• To do:
The required output is a number: how many lines of the data below include the string "accomplish".

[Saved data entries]
- - -
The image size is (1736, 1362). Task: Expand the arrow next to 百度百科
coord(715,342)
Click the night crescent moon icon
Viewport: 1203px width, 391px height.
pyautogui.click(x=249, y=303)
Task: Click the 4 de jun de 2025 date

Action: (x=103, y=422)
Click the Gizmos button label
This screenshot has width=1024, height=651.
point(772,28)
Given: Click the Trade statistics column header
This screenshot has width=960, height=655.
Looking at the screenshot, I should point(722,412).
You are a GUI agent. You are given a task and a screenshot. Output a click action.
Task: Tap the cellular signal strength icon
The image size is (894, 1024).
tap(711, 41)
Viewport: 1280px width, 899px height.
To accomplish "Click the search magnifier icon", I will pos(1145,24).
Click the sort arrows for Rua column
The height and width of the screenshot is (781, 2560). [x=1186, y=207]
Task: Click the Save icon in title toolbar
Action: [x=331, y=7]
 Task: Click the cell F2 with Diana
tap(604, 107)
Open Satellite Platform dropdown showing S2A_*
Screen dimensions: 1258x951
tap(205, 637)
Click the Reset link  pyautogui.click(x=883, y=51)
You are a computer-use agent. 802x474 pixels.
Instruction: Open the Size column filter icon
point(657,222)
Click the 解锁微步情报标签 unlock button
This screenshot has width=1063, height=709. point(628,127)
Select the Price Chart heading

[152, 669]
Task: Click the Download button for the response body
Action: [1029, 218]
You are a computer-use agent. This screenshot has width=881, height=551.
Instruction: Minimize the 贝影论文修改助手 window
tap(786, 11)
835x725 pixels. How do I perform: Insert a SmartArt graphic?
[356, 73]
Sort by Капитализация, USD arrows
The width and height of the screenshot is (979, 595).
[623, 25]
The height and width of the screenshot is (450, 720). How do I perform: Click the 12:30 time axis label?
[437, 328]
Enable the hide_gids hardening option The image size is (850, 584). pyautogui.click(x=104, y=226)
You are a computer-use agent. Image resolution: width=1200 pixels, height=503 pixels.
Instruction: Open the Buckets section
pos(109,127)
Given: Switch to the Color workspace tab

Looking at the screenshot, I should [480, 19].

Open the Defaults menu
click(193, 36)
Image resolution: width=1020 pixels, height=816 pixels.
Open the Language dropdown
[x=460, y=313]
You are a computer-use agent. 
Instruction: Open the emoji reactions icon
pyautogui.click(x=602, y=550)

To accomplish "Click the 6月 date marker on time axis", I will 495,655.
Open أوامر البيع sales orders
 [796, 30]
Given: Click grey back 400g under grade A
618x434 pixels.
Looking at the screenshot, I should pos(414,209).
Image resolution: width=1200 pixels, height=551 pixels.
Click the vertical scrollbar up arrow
- - -
• Answer to the problem:
2